Características del movimiento antiglobalización

En el contexto de la crisis del “socialismo real”, el movimiento altermundista es un movimiento contestatario de carácter mundial y constituye una respuesta de la izquierda a la fata de representación y a la globalización neoliberal. Si bien el movimiento antiglobalización ha sido perpetrado por elementos contrarios a la revolución y está yendo hacia el reformismo, no es menos cierto que ha logrado éxitos, como las cumbres sin acuerdos, la no implementación del ALCA, etc. Pero es necesario, como inclusive se ha llegado a reconocer en los Manifiestos del Movimiento de Resistencia Global, que la lucha sistemática a través de un trabajo continuado y a largo plazo, con abandono de las dinámicas tradicionales de acción que lo han caracterizado hasta ahora.

Este movimiento contempla en su programa puntos muy interesantes, como poner fin al terrorismo del Estado, el retiro de las tropas de ocupación de Irak, la solución pacífica al conflicto Palestino-Israelí, reducción de los gastos militares, la prohibición de las armas de destrucción masiva, el cumplimiento por su parte de los Estados Unidos y sus aliados de la Carta de las Naciones Unidas.

También hay consenso en cuanto a la exigencia de la supremacía de los Derechos Humanos por encima de los Tratados Comerciales, el reclamo de los Derechos de las Comunidades a la tierra, el agua, los bosques y la cultura. A lo que se agrega la condonación de la deuda externa de los países más pobres, la puesta en vigor de la Tasa Tobin, la reforma del FMI, el Banco Mundial y la OMC y su accesibilidad a los países en vías de desarrollo. Incluyen además, el cumplimiento por todos los países del Protocolo de Kyoto sobre el calentamiento global y el control de los productos transgénicos, el derecho a la información así como la protección de las culturas de las naciones y pueblos contra la cultura extranjerizante, globalizada, y la lucha contra la feminización de la explotación. Entre otros, son lo temas que contempla en sus debates el movimiento antiglobalizante.

Comercio entre los grandes países emergentes

El fenómeno de la globalización es producto del proceso del desarrollo histórico del capitalismo y constituir una fase peculiar de éste, la lucha contra este fenómeno exige el movimiento antiglobalización una dinámica que combine la movilización de masas, los medios técnicos y las experiencias concretas con un proyecto de transformación general sistemática. Aunque es desconocido hasta donde llega la importancia de este movimiento en las luchas sociales, por una nueva globalización, hasta hoy muestra constancia y una gran solidaridad.
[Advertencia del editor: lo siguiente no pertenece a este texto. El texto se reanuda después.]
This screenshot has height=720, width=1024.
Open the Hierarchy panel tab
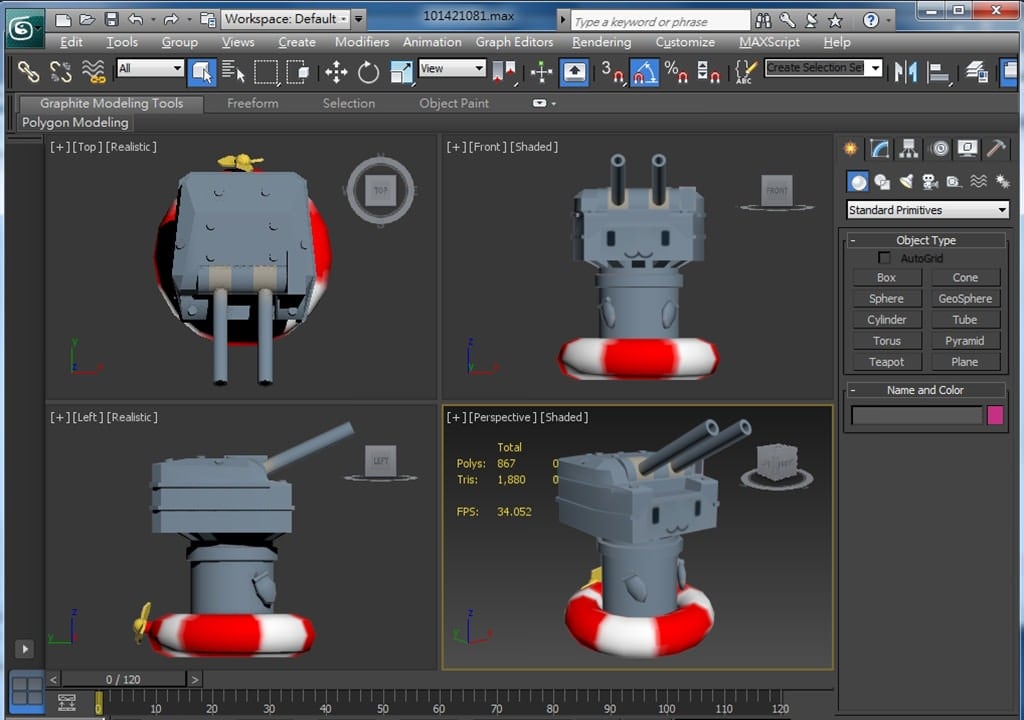909,149
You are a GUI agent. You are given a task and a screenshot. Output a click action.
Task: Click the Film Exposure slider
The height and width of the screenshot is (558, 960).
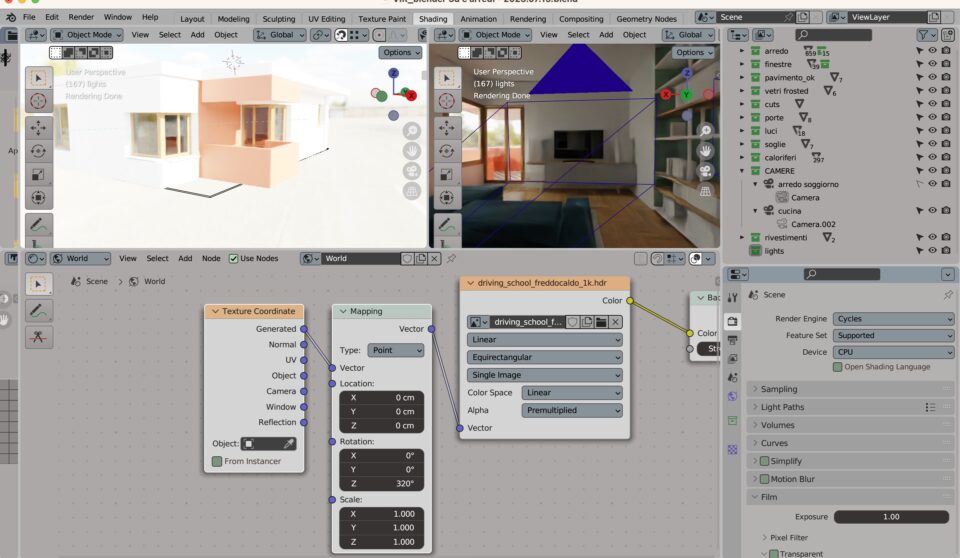click(892, 517)
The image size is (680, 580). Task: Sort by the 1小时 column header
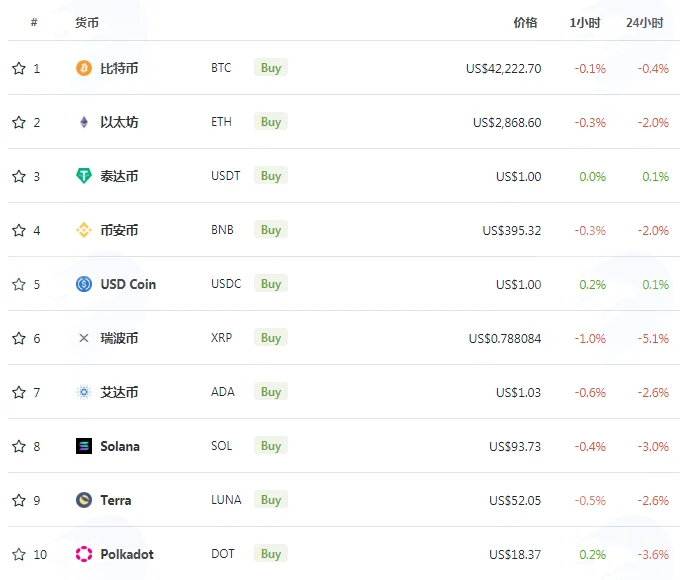pyautogui.click(x=585, y=23)
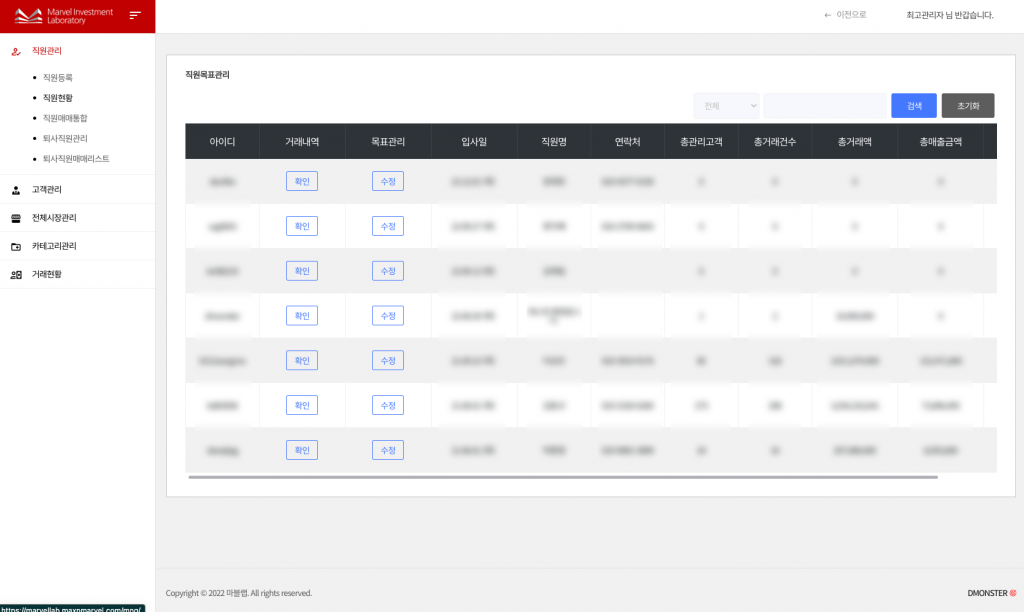Click the DMONSTER footer logo
Viewport: 1024px width, 612px height.
[991, 593]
A esto se suma que importantes movimientos de izquierda de muchos países del mundo van encontrando en el movimiento una organicidad y una estrategia de trabajo encaminada a la integración de fuerzas y la posibilidad de construir un camino alternativo a la globalización en neoliberal. Lo que constituye a pesar de sus limitaciones y debilidades, una perspectiva loable del movimiento antiglobalización, que va camino a convertirse en un nuevo actor mundial dentro de las relaciones internacionales con el que habrá que contar en un futuro no muy lejano.